*What is required:*
Reproduce each of the lines below verbatim, without altering any character.
┏━━
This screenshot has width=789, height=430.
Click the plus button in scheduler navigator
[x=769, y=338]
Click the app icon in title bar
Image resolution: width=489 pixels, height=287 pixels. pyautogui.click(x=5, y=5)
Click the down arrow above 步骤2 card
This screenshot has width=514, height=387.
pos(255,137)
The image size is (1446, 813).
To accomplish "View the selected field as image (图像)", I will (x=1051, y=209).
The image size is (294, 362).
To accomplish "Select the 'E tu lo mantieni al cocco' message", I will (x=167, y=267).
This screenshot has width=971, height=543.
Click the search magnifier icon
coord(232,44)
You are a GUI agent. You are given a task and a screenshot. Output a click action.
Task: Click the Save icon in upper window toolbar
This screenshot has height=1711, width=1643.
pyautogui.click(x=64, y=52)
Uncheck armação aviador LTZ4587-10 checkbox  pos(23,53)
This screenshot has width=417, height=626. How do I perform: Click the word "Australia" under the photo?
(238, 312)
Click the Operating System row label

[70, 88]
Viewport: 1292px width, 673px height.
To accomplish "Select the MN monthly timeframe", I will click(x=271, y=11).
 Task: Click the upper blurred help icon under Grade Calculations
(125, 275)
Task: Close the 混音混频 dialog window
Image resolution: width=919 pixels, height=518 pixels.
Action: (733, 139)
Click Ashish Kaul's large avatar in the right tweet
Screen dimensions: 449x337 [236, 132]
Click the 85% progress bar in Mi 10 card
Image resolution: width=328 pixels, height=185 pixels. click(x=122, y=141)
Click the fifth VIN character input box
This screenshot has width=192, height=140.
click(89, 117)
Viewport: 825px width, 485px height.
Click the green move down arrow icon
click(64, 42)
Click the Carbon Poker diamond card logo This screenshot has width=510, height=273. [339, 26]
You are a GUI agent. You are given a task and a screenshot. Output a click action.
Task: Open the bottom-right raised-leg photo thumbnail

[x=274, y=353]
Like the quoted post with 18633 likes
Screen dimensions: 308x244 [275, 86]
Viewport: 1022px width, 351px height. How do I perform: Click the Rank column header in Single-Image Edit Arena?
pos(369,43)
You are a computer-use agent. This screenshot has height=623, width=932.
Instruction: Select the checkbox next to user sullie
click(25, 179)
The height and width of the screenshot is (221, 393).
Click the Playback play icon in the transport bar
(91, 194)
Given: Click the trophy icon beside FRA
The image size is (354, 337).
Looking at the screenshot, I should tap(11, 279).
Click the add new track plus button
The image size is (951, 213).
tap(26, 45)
┗━━
*Answer:*
This screenshot has width=789, height=430.
Click the plus button in scheduler navigator
[x=769, y=338]
Click the app icon in title bar
Image resolution: width=489 pixels, height=287 pixels. pyautogui.click(x=5, y=5)
Click the down arrow above 步骤2 card
This screenshot has width=514, height=387.
pos(255,137)
The image size is (1446, 813).
To accomplish "View the selected field as image (图像)", I will (x=1051, y=209).
The image size is (294, 362).
To accomplish "Select the 'E tu lo mantieni al cocco' message", I will (x=167, y=267).
This screenshot has width=971, height=543.
Click the search magnifier icon
coord(232,44)
You are a GUI agent. You are given a task and a screenshot. Output a click action.
Task: Click the Save icon in upper window toolbar
This screenshot has height=1711, width=1643.
pyautogui.click(x=64, y=52)
Uncheck armação aviador LTZ4587-10 checkbox  pos(23,53)
This screenshot has width=417, height=626. How do I perform: Click the word "Australia" under the photo?
(238, 312)
Click the Operating System row label

[70, 88]
Viewport: 1292px width, 673px height.
To accomplish "Select the MN monthly timeframe", I will click(x=271, y=11).
 Task: Click the upper blurred help icon under Grade Calculations
(125, 275)
Task: Close the 混音混频 dialog window
Image resolution: width=919 pixels, height=518 pixels.
Action: (733, 139)
Click Ashish Kaul's large avatar in the right tweet
Screen dimensions: 449x337 [236, 132]
Click the 85% progress bar in Mi 10 card
Image resolution: width=328 pixels, height=185 pixels. click(x=122, y=141)
Click the fifth VIN character input box
This screenshot has width=192, height=140.
click(89, 117)
Viewport: 825px width, 485px height.
Click the green move down arrow icon
click(64, 42)
Click the Carbon Poker diamond card logo This screenshot has width=510, height=273. [339, 26]
You are a GUI agent. You are given a task and a screenshot. Output a click action.
Task: Open the bottom-right raised-leg photo thumbnail

[x=274, y=353]
Like the quoted post with 18633 likes
Screen dimensions: 308x244 [275, 86]
Viewport: 1022px width, 351px height. How do I perform: Click the Rank column header in Single-Image Edit Arena?
pos(369,43)
You are a computer-use agent. This screenshot has height=623, width=932.
Instruction: Select the checkbox next to user sullie
click(25, 179)
The height and width of the screenshot is (221, 393).
Click the Playback play icon in the transport bar
(91, 194)
Given: Click the trophy icon beside FRA
The image size is (354, 337).
Looking at the screenshot, I should tap(11, 279).
Click the add new track plus button
The image size is (951, 213).
tap(26, 45)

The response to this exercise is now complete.